Bakr asserted that “Black intellectuals, painters, calypsonians, and artists in general engage in self-critiques and have participated in one of history’s remarkable examples of self-examination” and he concluded that Indians don’t do same. He is right that Indian artistes and intellects don’t engage in the same manner of self-critique as the African – that is the central point Dr. Ramharack is making in addition to arguing that many Indian intellects (unlike Africans) don’t advocate for their communities out of fear of being branded. But it is an exaggeration to say Black artists and intellects engage in incontrovertible self-introspection.
They often refer to the problems of their community with limited self-criticisms preferring to lay blame on outsiders (perhaps justifiably) for their problems as can be inferred from the writings of so many Black nationalists and nothing is wrong with such an ethnic position. Contrary to what Bakr feels, Black intellects and artistes pay greater attention to Black rights such as historical land rights, slave reparations, excusing the evils of Burnhamism and rigging elections, justifying the banning of foods (as Bakr himself has mockingly done when he so often trivialized the ‘dhal ban’) critical to the diet of Indians, alleged abuses of the Jagdeo/Ramotar administrations, ignoring anti-Indian sentiments, preserving and supporting privileges for Africans (such as free electricity for Linden and none for elsewhere), defending racial domination (as in discriminating against Indians, Chinese and Amerindians), excusing degenerative anti-social behavior, etc. Indo-Guyanese intellects and others need to emulate their African counterparts and speak out on the atrocities against their groups. Indisputably, Prof. Ramharack stated that few Indian intellects address issues impacting on Indian Guyanese.
Few speak out on critical issues facing the collective, and only a handful of activists participate in a struggle against (anti-Indian or anti-Amerindian or anti-Chinese) racism.

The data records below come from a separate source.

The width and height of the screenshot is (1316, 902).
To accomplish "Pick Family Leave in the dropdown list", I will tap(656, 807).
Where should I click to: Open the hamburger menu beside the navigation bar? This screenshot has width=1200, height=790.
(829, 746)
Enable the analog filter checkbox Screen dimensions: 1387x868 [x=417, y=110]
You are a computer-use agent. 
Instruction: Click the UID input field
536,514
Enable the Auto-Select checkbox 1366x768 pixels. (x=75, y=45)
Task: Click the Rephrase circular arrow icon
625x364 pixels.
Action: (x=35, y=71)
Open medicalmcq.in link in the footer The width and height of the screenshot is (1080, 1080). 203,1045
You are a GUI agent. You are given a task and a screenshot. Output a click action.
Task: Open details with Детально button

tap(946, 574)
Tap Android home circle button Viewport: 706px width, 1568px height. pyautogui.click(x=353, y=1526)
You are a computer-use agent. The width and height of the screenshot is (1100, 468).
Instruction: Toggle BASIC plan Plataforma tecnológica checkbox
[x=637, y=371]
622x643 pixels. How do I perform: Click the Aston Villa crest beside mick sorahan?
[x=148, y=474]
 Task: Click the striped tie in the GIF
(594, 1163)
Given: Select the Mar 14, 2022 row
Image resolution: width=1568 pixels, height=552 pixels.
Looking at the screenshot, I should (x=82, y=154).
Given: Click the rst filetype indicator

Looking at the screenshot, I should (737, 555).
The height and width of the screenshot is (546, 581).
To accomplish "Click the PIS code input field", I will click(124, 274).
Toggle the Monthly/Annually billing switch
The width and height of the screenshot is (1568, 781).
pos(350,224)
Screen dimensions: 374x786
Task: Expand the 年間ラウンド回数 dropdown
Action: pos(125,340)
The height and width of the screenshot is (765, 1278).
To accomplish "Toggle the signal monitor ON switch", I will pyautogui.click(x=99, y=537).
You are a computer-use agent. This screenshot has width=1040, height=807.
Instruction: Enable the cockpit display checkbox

One constraint for not speaking up is a fear of professional retribution and also of being a labeled a racist or supremacist or some other negative connotation. Those labels are reserved for Indians when they speak up regarding issues of Indian ‘victimhood’.
The same labels apparently don’t apply to Afro-centric advocates who write about Africans or paint or sing on the African experience. Indians are expected to watch what they do or say and don’t respond to attacks from Africans. Africans don’t engage in similar self-restraint. In contrast to Indo-Guyanese, African intellects do not exercise restraint in speaking about problems they face. Africans speak out boldly on issues. Bakr and other Afro intellects would like us to assume that when Africans speak on issues impacting on their group, they do not necessarily negate or criticize Indians unless otherwise so specified. Why shouldn’t the same apply to intellects of other ethnicities (Amerindians, Portuguese, Indians, Chinese)? Speaking on ethnic problems strengthens inter-ethnic relations.